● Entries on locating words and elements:

-=-=-

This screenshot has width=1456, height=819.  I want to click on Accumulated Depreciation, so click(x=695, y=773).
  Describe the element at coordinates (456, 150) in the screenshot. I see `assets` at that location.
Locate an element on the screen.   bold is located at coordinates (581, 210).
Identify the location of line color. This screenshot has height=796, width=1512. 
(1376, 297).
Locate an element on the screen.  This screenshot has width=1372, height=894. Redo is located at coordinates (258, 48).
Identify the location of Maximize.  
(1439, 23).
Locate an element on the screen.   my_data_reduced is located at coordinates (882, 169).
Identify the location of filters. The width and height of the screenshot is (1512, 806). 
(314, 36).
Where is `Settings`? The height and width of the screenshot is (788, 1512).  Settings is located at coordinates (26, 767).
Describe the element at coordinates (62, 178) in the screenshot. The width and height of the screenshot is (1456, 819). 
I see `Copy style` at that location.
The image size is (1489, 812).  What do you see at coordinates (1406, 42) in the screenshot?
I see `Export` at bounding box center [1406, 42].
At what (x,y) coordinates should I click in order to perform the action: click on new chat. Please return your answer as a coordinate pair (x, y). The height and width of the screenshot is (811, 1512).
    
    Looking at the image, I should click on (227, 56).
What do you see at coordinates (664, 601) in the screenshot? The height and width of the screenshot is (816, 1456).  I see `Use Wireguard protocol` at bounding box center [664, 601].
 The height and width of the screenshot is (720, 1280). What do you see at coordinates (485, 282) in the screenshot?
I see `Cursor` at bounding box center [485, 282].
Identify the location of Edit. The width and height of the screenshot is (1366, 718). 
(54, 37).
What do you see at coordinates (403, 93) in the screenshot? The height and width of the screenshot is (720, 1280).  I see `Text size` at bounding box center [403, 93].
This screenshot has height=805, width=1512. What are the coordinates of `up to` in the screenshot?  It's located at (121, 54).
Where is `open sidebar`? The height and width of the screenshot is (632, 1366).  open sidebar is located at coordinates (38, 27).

-=-=-

● AIM: Can you output every line of the records above as a Markdown table with the columns "No." and "Entry", numbering the rows and leaving out blank lines?

● RESULT:
| No. | Entry |
|---|---|
| 1 | This screenshot has width=1456, height=819.  I want to click on Accumulated Depreciation, so click(x=695, y=773). |
| 2 |   Describe the element at coordinates (456, 150) in the screenshot. I see `assets` at that location. |
| 3 | Locate an element on the screen.   bold is located at coordinates (581, 210). |
| 4 | Identify the location of line color. This screenshot has height=796, width=1512.  |
| 5 | (1376, 297). |
| 6 | Locate an element on the screen.  This screenshot has width=1372, height=894. Redo is located at coordinates (258, 48). |
| 7 | Identify the location of Maximize.   |
| 8 | (1439, 23). |
| 9 | Locate an element on the screen.   my_data_reduced is located at coordinates (882, 169). |
| 10 | Identify the location of filters. The width and height of the screenshot is (1512, 806).  |
| 11 | (314, 36). |
| 12 | Where is `Settings`? The height and width of the screenshot is (788, 1512).  Settings is located at coordinates (26, 767). |
| 13 | Describe the element at coordinates (62, 178) in the screenshot. The width and height of the screenshot is (1456, 819).  |
| 14 | I see `Copy style` at that location. |
| 15 | The image size is (1489, 812).  What do you see at coordinates (1406, 42) in the screenshot? |
| 16 | I see `Export` at bounding box center [1406, 42]. |
| 17 | At what (x,y) coordinates should I click in order to perform the action: click on new chat. Please return your answer as a coordinate pair (x, y). The height and width of the screenshot is (811, 1512). |
| 18 |     Looking at the image, I should click on (227, 56). |
| 19 | What do you see at coordinates (664, 601) in the screenshot? The height and width of the screenshot is (816, 1456).  I see `Use Wireguard protocol` at bounding box center [664, 601]. |
| 20 |  The height and width of the screenshot is (720, 1280). What do you see at coordinates (485, 282) in the screenshot? |
| 21 | I see `Cursor` at bounding box center [485, 282]. |
| 22 | Identify the location of Edit. The width and height of the screenshot is (1366, 718).  |
| 23 | (54, 37). |
| 24 | What do you see at coordinates (403, 93) in the screenshot? The height and width of the screenshot is (720, 1280).  I see `Text size` at bounding box center [403, 93]. |
| 25 | This screenshot has height=805, width=1512. What are the coordinates of `up to` in the screenshot?  It's located at (121, 54). |
| 26 | Where is `open sidebar`? The height and width of the screenshot is (632, 1366).  open sidebar is located at coordinates (38, 27). |